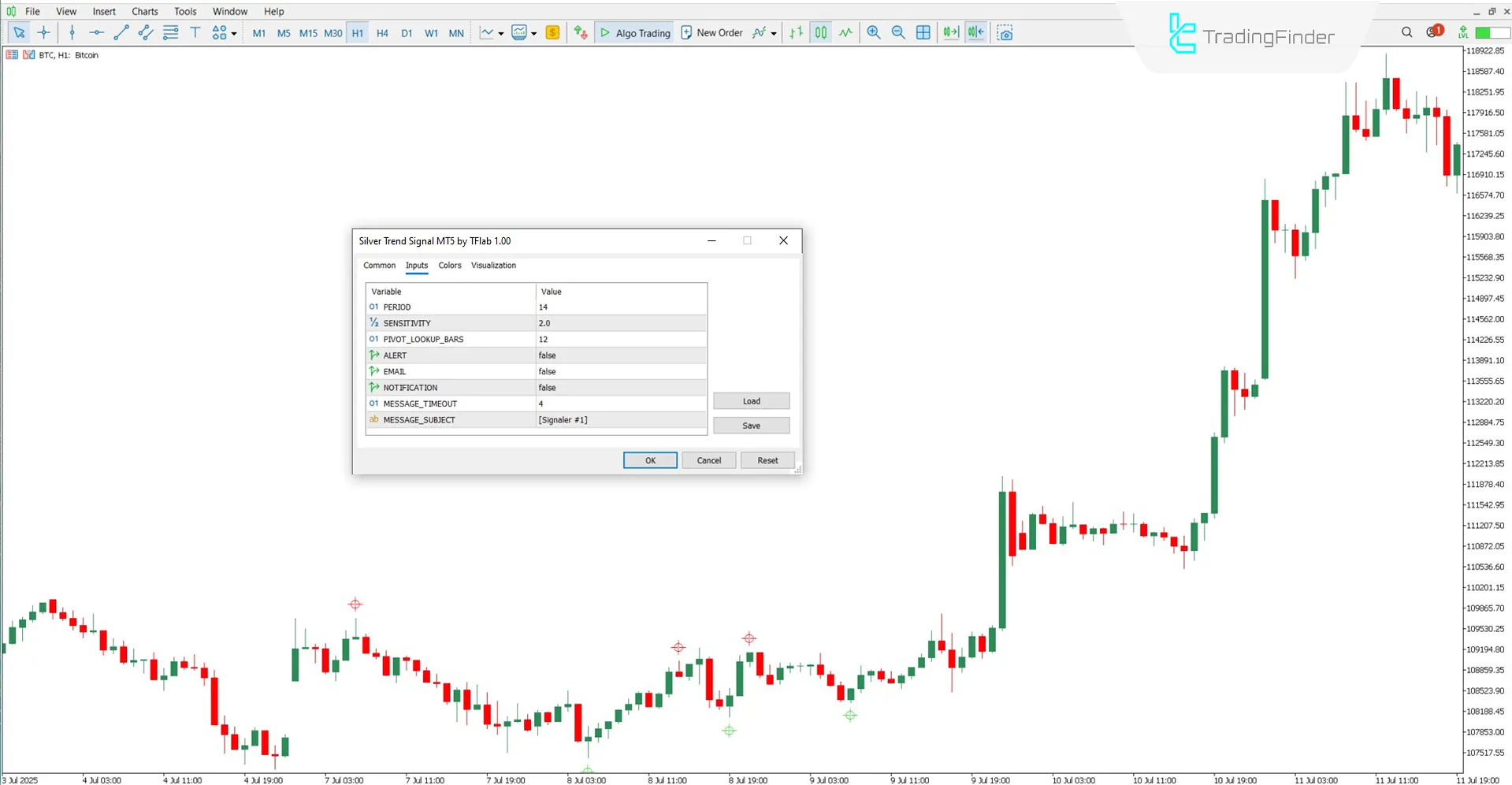Open the equidistant channel tool
1512x785 pixels.
(145, 32)
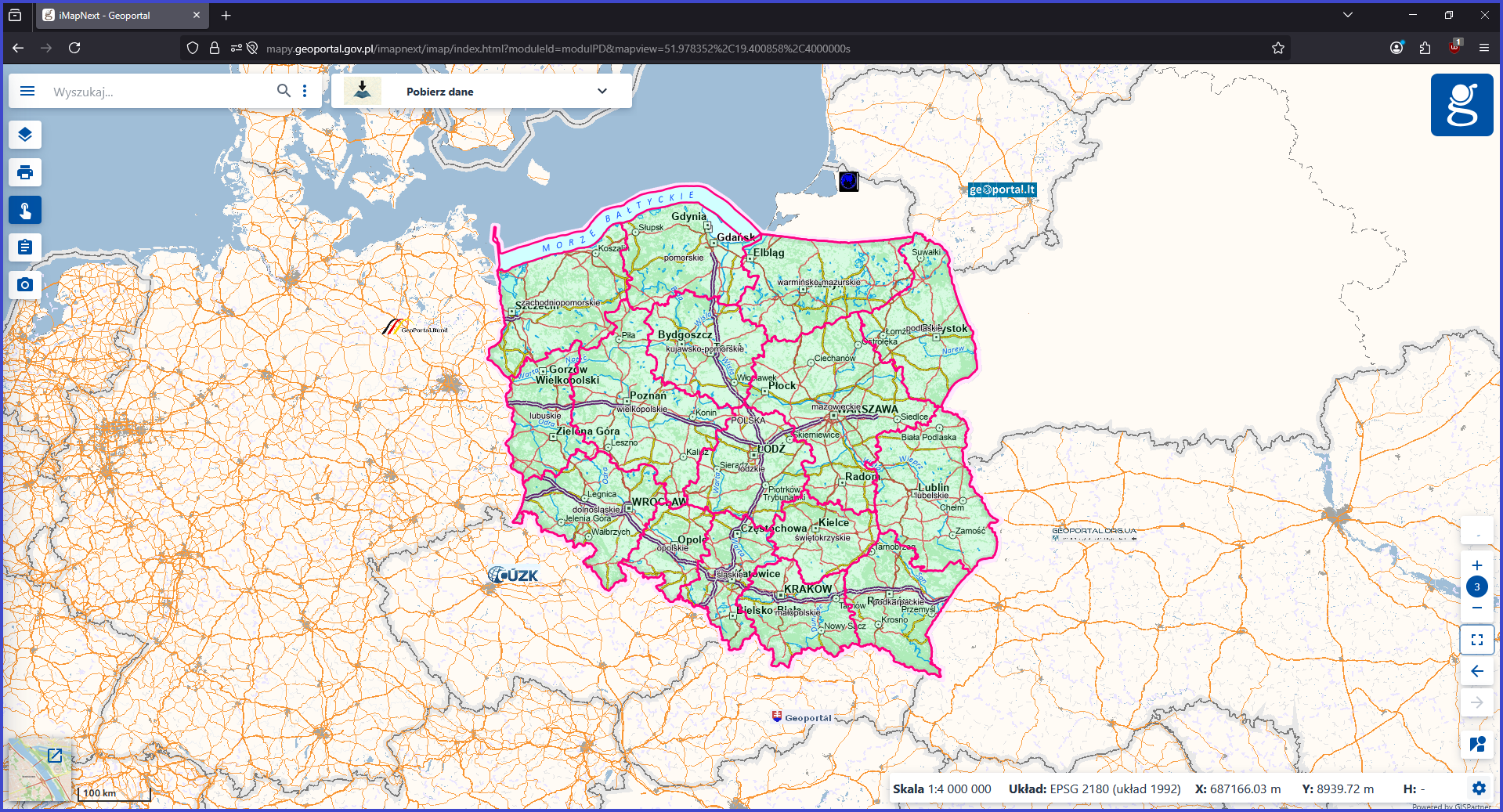Open the Firefox application menu
This screenshot has width=1503, height=812.
tap(1486, 48)
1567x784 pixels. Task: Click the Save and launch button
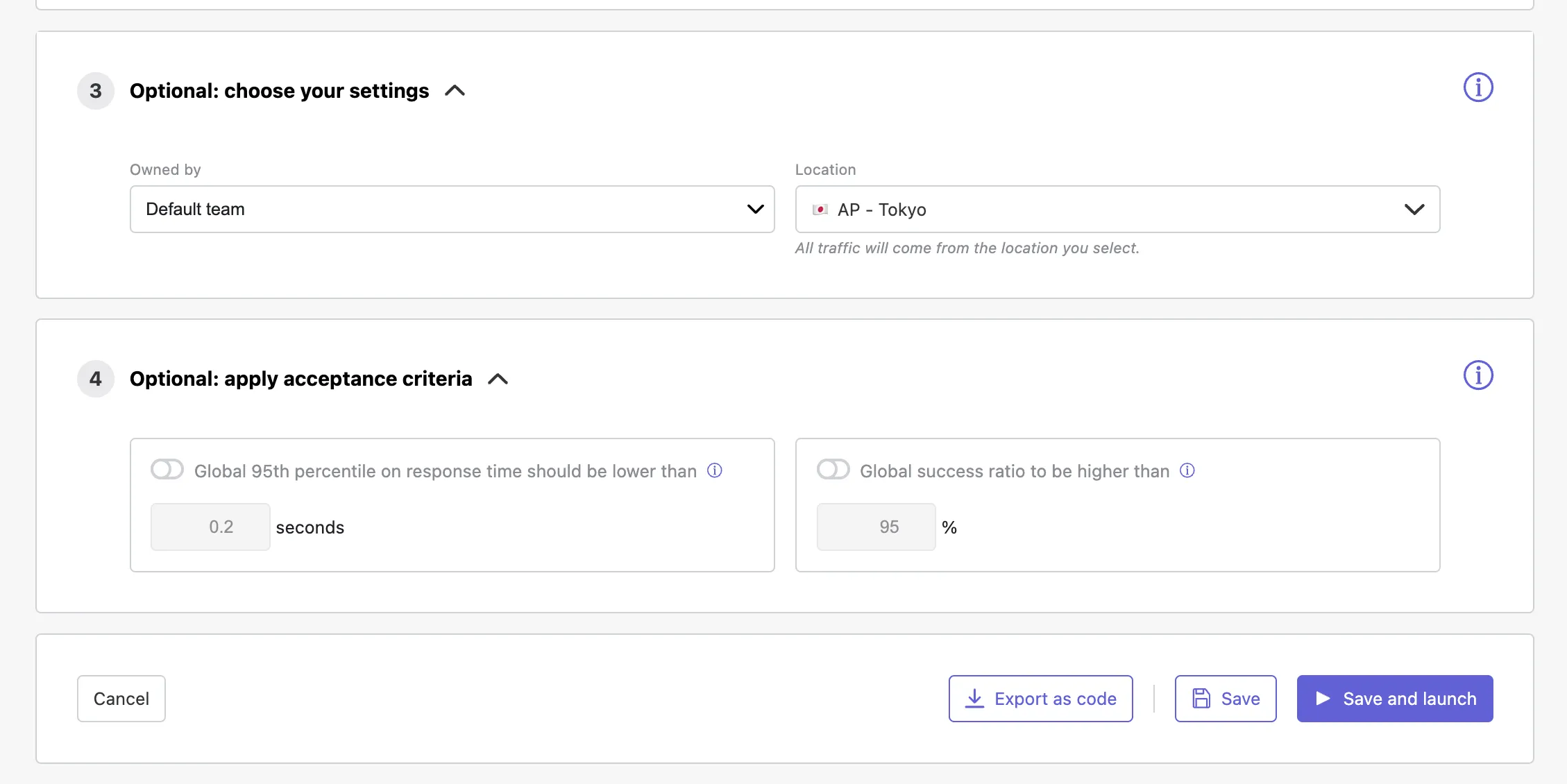click(x=1408, y=699)
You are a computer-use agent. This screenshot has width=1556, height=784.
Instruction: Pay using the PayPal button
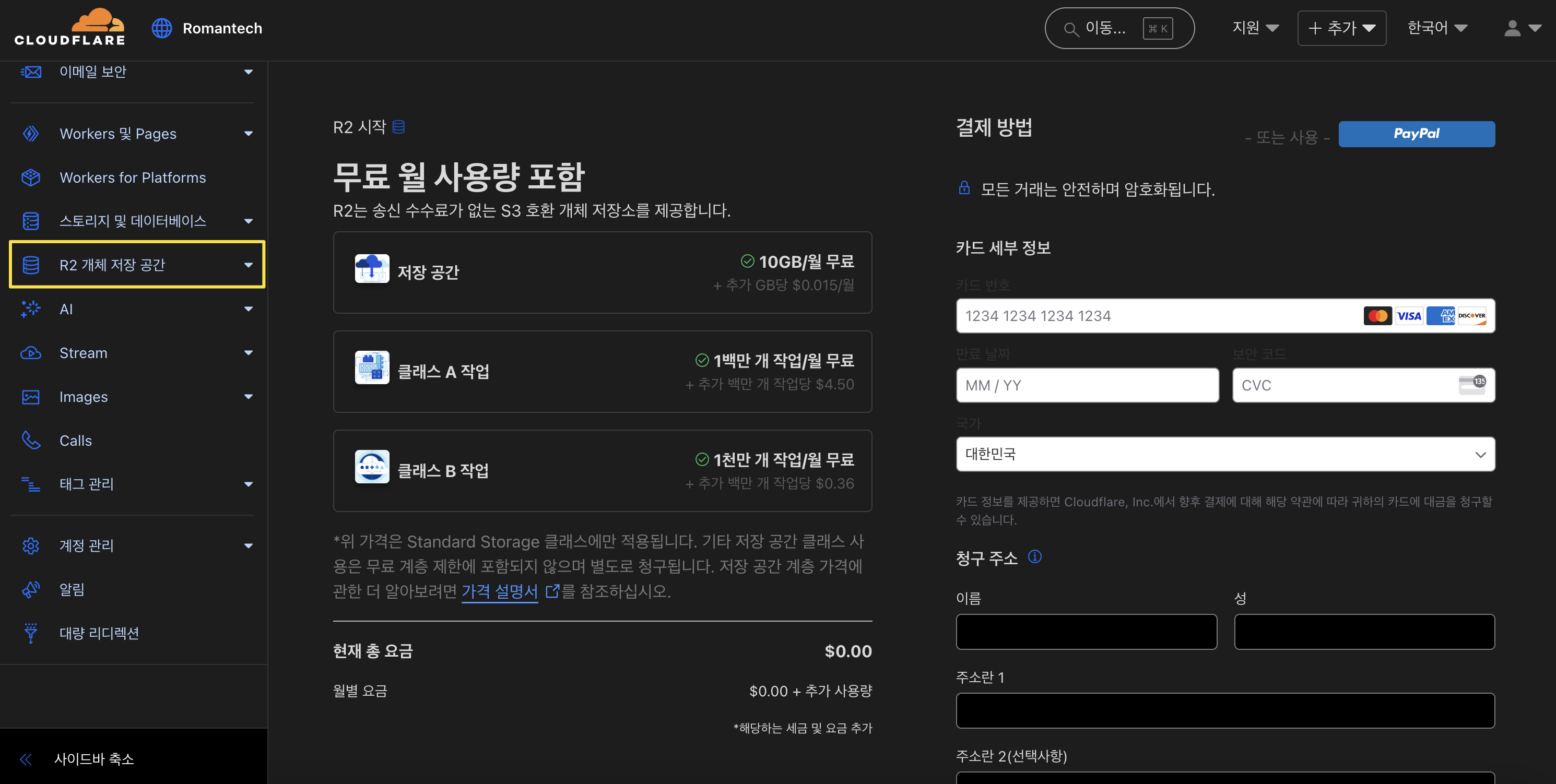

_Exercise_: Please copy the lines exactly, beginning at the one containing "1567x784 pixels. Task: Click" and ending at the last line of the records above, both included, with the pictures left out.

_Exercise response_:
1567x784 pixels. Task: Click the Save and launch button
click(x=1408, y=699)
You are a computer-use agent. This screenshot has width=1556, height=784.
Instruction: Pay using the PayPal button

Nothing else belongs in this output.